*** Passage for review Section Begins ***

In the year before the coronavirus, it became clear the glowing language of Tokyo's bid, declaring the city's summer weather to be "mild and sunny," was proven false as test events were beset by high heat and humidity.

In October 2019, the International Olympic Committee took matters into its own hands and moved the marathon and race walk courses to the northern city of Sapporo.

The one-year postponement last year, however, caused by the novel coronavirus pandemic, topped it all. The flame for Tokyo was lit in Greece on March 12, but the torch relay in the country was soon suspended after drawing an unexpectedly large crowd in its early stages.

A chartered flight brought the flame to Japan on March 20, four days before the postponement was announced. It was the second time a Tokyo Olympics could not take place on schedule. Japan had been picked to host the 1940 Olympics but forfeited them due to its war in China.

Mori's resignation also means another main figure from the original leadership of the team that won Tokyo the Olympics is now out of the picture.

Shinzo Abe, then the prime minister, worked in tandem with Mori and provided the final presentation at the IOC's general session in Buenos Aires in September 2013 when Japan won the bid to host.

Abe also appeared in the cartoon costume of video game character Super Mario in a surprise appearance at the closing ceremony of the 2016 Rio de Janeiro Games. Abe, however, stepped down last September citing health reasons.

Naoki Inose, Tokyo's governor at the time, was instrumental in the Japanese capital's successful bid, but resigned in December 2013 over receiving 50 million yen ($476,000) in cash from a scandal-hit hospital operator.

Former Japanese Olympic Committee chief Tsunekazu Takeda stepped down in June 2019 and resigned from the IOC after French authorities began investing him for corruption related to a $2 million payment to a Singapore-based consultant.

From 2011 to 2014, Takeda was president of the bid committee, which paid Singapore consulting firm Black Tidings the money in 2013. It is believed to have been funneled to Papa Massata Diack, the son of Lamine Diack, the powerful former IOC member and head of world athletics.

*** Passage for review Section Ends ***
*** Information shown Section Begins ***

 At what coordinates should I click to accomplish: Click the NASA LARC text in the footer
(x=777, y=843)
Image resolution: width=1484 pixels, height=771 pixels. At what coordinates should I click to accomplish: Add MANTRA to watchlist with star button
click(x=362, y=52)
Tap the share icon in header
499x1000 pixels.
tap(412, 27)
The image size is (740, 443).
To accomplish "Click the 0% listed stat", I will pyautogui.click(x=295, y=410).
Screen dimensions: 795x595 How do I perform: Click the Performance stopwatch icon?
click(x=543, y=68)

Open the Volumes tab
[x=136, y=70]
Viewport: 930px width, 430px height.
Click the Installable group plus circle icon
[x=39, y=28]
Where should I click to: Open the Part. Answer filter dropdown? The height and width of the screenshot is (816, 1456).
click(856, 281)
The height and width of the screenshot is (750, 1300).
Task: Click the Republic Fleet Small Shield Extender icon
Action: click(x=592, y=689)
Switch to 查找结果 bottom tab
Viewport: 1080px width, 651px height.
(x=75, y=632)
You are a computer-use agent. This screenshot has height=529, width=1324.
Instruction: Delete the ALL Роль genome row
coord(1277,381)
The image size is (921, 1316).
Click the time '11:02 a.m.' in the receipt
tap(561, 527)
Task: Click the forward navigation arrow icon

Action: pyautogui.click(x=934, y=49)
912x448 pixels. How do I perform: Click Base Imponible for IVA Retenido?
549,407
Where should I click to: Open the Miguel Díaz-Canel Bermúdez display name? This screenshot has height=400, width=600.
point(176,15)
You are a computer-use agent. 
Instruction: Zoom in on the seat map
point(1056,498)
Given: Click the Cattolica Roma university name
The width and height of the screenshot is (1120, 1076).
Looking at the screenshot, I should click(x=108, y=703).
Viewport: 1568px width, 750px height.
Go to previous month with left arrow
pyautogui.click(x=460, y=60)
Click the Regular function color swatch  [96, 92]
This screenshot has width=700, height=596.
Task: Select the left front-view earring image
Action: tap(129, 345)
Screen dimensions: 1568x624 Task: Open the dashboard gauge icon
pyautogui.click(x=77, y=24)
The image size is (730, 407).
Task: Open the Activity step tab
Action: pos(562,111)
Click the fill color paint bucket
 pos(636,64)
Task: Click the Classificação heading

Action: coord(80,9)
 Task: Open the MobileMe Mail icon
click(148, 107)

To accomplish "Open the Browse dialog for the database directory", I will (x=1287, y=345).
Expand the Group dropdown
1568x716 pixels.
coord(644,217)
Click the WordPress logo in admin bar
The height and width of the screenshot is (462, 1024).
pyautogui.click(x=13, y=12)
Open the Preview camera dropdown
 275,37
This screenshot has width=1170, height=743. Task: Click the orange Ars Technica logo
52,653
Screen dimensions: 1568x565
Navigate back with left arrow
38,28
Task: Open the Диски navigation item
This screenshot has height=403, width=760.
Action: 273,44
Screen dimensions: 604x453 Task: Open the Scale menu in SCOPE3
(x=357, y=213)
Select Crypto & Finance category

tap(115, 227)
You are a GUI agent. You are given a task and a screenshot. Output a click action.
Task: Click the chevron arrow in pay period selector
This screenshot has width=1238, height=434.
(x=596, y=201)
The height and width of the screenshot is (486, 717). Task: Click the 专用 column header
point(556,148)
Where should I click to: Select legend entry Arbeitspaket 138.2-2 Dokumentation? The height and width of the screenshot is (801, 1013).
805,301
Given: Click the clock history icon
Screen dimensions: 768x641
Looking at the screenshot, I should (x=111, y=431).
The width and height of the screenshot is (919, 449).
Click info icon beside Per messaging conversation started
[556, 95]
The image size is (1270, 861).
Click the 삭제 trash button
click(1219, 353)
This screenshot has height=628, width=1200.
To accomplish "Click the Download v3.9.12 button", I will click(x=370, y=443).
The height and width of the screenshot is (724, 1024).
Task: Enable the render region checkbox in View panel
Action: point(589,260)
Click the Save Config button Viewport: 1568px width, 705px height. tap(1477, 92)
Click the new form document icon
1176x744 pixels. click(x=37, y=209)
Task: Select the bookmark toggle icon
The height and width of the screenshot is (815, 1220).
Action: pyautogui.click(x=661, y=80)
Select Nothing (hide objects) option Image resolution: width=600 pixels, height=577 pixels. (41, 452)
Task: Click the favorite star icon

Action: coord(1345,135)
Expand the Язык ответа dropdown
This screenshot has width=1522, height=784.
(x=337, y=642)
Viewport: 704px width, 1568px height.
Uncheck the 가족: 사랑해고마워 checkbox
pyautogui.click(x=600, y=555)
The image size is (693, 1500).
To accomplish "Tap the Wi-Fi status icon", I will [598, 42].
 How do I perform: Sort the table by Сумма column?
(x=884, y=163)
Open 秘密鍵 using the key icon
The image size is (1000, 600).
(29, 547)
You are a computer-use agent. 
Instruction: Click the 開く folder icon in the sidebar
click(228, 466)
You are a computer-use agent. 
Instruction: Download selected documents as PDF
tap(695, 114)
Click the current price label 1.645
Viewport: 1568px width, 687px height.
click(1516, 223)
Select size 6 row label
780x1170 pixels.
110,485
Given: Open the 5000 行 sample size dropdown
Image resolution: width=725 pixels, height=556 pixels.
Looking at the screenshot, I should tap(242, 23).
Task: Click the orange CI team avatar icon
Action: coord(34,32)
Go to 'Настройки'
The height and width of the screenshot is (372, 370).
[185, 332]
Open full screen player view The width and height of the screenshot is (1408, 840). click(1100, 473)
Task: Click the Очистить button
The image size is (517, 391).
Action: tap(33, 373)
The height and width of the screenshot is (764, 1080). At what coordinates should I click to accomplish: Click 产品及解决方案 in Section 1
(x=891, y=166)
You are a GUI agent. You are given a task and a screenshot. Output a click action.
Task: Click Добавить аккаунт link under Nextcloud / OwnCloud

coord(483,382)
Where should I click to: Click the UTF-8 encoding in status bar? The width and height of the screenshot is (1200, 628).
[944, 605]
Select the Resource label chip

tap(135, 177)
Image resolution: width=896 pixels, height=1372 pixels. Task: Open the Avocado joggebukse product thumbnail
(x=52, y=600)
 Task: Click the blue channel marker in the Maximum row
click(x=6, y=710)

*** Information shown Section Ends ***

§ **To do**: Summarize the passage on the Tokyo Olympics in two sentences. Rely only on the passage on the Tokyo Olympics for your response.

§ **Output of the task**: Tokyo's Olympic preparations ran into trouble when test events disproved the bid's promise of "mild and sunny" summer weather, leading the IOC to move the marathon and race walk to Sapporo in October 2019, and the coronavirus pandemic then forced a one-year postponement. Several leading figures from the team that won the bid have also departed: Mori resigned, Abe stepped down as prime minister, Governor Inose resigned over a 50 million yen cash payment, and Takeda left his posts in June 2019.